## WORK REQUIRED
In the records below, take the line containing "Click the Samsung PL120 Digital Camera title" and every line following it, and write them out exactly.

## AVAILABLE DATA
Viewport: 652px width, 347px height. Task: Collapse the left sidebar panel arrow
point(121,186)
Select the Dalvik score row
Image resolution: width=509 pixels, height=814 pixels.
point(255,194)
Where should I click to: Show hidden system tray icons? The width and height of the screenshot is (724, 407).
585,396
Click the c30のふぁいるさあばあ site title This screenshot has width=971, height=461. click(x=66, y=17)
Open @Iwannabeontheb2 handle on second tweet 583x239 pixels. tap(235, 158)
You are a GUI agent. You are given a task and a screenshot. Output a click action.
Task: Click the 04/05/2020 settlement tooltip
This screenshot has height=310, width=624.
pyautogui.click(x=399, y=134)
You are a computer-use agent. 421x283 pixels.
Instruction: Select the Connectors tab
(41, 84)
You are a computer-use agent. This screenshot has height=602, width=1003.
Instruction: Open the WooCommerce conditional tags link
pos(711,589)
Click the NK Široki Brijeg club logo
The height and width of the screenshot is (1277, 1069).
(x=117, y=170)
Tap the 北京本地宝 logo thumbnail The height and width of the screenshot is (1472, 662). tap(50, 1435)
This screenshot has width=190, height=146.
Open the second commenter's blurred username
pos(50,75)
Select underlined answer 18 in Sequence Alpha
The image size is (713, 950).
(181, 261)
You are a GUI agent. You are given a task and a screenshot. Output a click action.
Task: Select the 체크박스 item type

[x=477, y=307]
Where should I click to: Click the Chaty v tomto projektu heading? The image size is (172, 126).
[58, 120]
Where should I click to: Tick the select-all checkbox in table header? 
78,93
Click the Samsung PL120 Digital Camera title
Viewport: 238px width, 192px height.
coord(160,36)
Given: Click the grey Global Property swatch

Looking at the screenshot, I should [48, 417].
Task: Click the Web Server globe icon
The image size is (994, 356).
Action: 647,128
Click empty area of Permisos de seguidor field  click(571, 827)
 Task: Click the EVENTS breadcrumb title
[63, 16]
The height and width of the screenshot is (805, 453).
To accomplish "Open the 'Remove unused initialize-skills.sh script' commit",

## REPLY
Click the Samsung PL120 Digital Camera title
Viewport: 238px width, 192px height.
coord(160,36)
Given: Click the grey Global Property swatch

Looking at the screenshot, I should [48, 417].
Task: Click the Web Server globe icon
The image size is (994, 356).
Action: 647,128
Click empty area of Permisos de seguidor field  click(571, 827)
 Task: Click the EVENTS breadcrumb title
[63, 16]
The height and width of the screenshot is (805, 453).
To accomplish "Open the 'Remove unused initialize-skills.sh script' commit",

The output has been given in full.